Okay, I think I know where Guy de Maupassant is coming from now.

"The Necklace", originally "La Parure" is an 1888 short story by Guy de Maupassant, and one of is most famous. In it, a middle class woman is invited to a party at the home of a cabinet minister, and borrows an expensive necklace from another woman (I have to admit, I didn't get this part, because apparently the woman was rich enough to be invited to a cabinet minister's party, but not rich enough to have the proper necklace), and after a memorable night where she is the belle of the ball, loses the necklace, forcing her to go into deep debt, with her and her husband working in dire poverty (which, of course, means not having a servant), until she finds out at the end of the book that the "lost" necklace she replaced was costume jewelry.

Maybe I should stop reading these stories.

The thing that bothered me about this were two: first, the contrived circumstances, because it seems unlikely that someone could borrow what they thought was a (checks currency exchange rate, and this might be very vague): $600,000 necklace with no idea that it was costume jewelry. But sometimes that is part of literature. What bothered me more was the concern trolling: how Maupassant wants to offer pity to the woman, but does it by portraying her as silly and materialistic. It is a contrived lesson to push a point that seems more misogynist than anything.

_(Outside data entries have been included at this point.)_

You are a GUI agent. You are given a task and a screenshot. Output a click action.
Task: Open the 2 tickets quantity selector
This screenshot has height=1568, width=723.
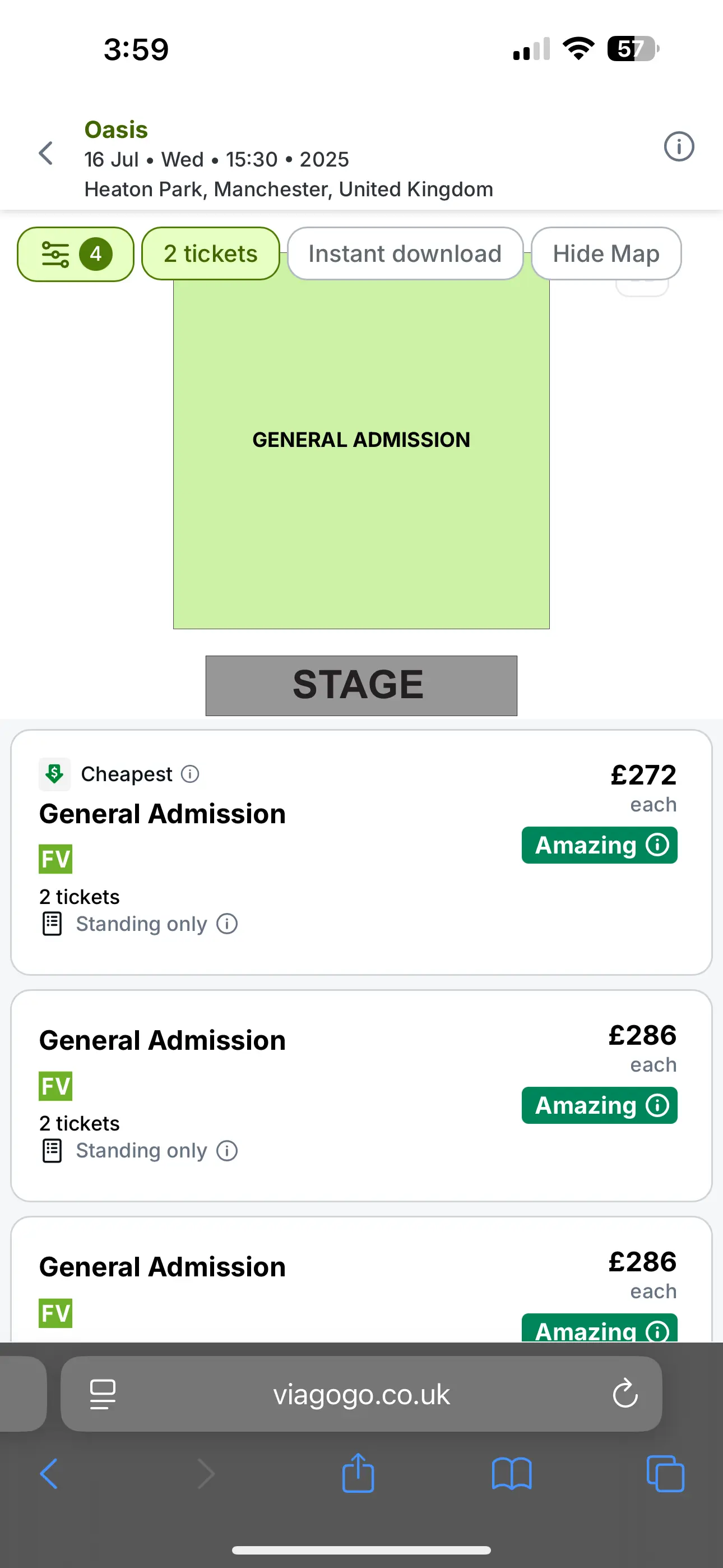[211, 253]
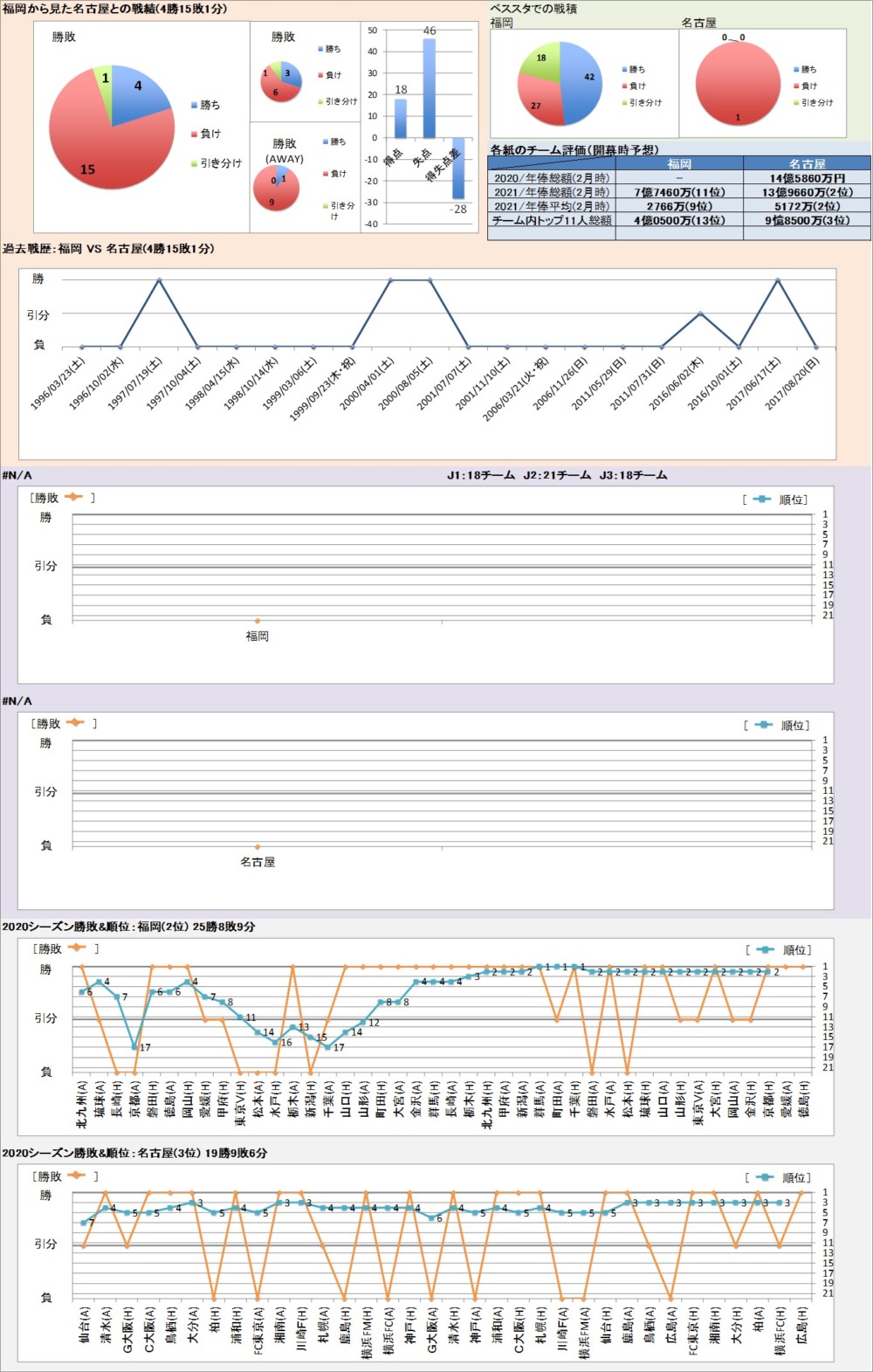Click the rank point labeled 17 at 京都(A)

134,1047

And finally, as an American (the worlds most sophisticated culture), it is hard to understand just how literal the French are. In the United States, we have something called irony: it is our attitude and opinions towards things that mark us, not the things themselves. Early on in the story, when the woman is trying to get ready for the party, she bemoans not having the correct "things" to wear, and I can only imagine an American woman in the same place using it to show off her authenticity, that her minimalism and lack of possessions would itself be bragworthy. But to the literal-minded French, that never occurs--- jewels and furs are things they looked at without irony, apparently.